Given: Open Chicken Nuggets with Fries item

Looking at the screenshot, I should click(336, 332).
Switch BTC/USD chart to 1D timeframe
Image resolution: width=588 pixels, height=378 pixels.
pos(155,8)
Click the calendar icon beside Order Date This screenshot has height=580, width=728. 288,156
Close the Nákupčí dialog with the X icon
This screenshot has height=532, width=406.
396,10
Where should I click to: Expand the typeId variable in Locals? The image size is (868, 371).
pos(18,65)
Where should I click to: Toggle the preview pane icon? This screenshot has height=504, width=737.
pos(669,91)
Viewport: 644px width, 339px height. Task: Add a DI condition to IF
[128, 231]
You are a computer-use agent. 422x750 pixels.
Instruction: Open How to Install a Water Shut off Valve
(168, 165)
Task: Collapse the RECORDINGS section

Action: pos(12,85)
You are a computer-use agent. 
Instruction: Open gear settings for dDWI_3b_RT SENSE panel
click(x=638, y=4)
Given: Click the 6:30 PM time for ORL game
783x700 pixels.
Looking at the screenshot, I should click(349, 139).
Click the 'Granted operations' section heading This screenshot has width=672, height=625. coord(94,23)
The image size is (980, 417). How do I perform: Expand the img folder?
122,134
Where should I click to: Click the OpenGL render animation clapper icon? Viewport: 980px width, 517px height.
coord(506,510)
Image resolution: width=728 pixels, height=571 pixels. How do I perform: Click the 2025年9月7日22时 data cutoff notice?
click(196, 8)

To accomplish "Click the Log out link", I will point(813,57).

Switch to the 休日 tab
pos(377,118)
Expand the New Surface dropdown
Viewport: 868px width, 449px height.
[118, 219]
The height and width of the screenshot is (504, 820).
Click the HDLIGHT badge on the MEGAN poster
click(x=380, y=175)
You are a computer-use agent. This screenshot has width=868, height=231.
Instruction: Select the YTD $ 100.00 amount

What to work on
All of the records should be repeated precisely as written.

Task output
Given: Open Chicken Nuggets with Fries item

Looking at the screenshot, I should click(336, 332).
Switch BTC/USD chart to 1D timeframe
Image resolution: width=588 pixels, height=378 pixels.
pos(155,8)
Click the calendar icon beside Order Date This screenshot has height=580, width=728. 288,156
Close the Nákupčí dialog with the X icon
This screenshot has height=532, width=406.
396,10
Where should I click to: Expand the typeId variable in Locals? The image size is (868, 371).
pos(18,65)
Where should I click to: Toggle the preview pane icon? This screenshot has height=504, width=737.
pos(669,91)
Viewport: 644px width, 339px height. Task: Add a DI condition to IF
[128, 231]
You are a computer-use agent. 422x750 pixels.
Instruction: Open How to Install a Water Shut off Valve
(168, 165)
Task: Collapse the RECORDINGS section

Action: pos(12,85)
You are a computer-use agent. 
Instruction: Open gear settings for dDWI_3b_RT SENSE panel
click(x=638, y=4)
Given: Click the 6:30 PM time for ORL game
783x700 pixels.
Looking at the screenshot, I should click(349, 139).
Click the 'Granted operations' section heading This screenshot has width=672, height=625. coord(94,23)
The image size is (980, 417). How do I perform: Expand the img folder?
122,134
Where should I click to: Click the OpenGL render animation clapper icon? Viewport: 980px width, 517px height.
coord(506,510)
Image resolution: width=728 pixels, height=571 pixels. How do I perform: Click the 2025年9月7日22时 data cutoff notice?
click(196, 8)

To accomplish "Click the Log out link", I will point(813,57).

Switch to the 休日 tab
pos(377,118)
Expand the New Surface dropdown
Viewport: 868px width, 449px height.
[118, 219]
The height and width of the screenshot is (504, 820).
Click the HDLIGHT badge on the MEGAN poster
click(x=380, y=175)
You are a computer-use agent. This screenshot has width=868, height=231.
Instruction: Select the YTD $ 100.00 amount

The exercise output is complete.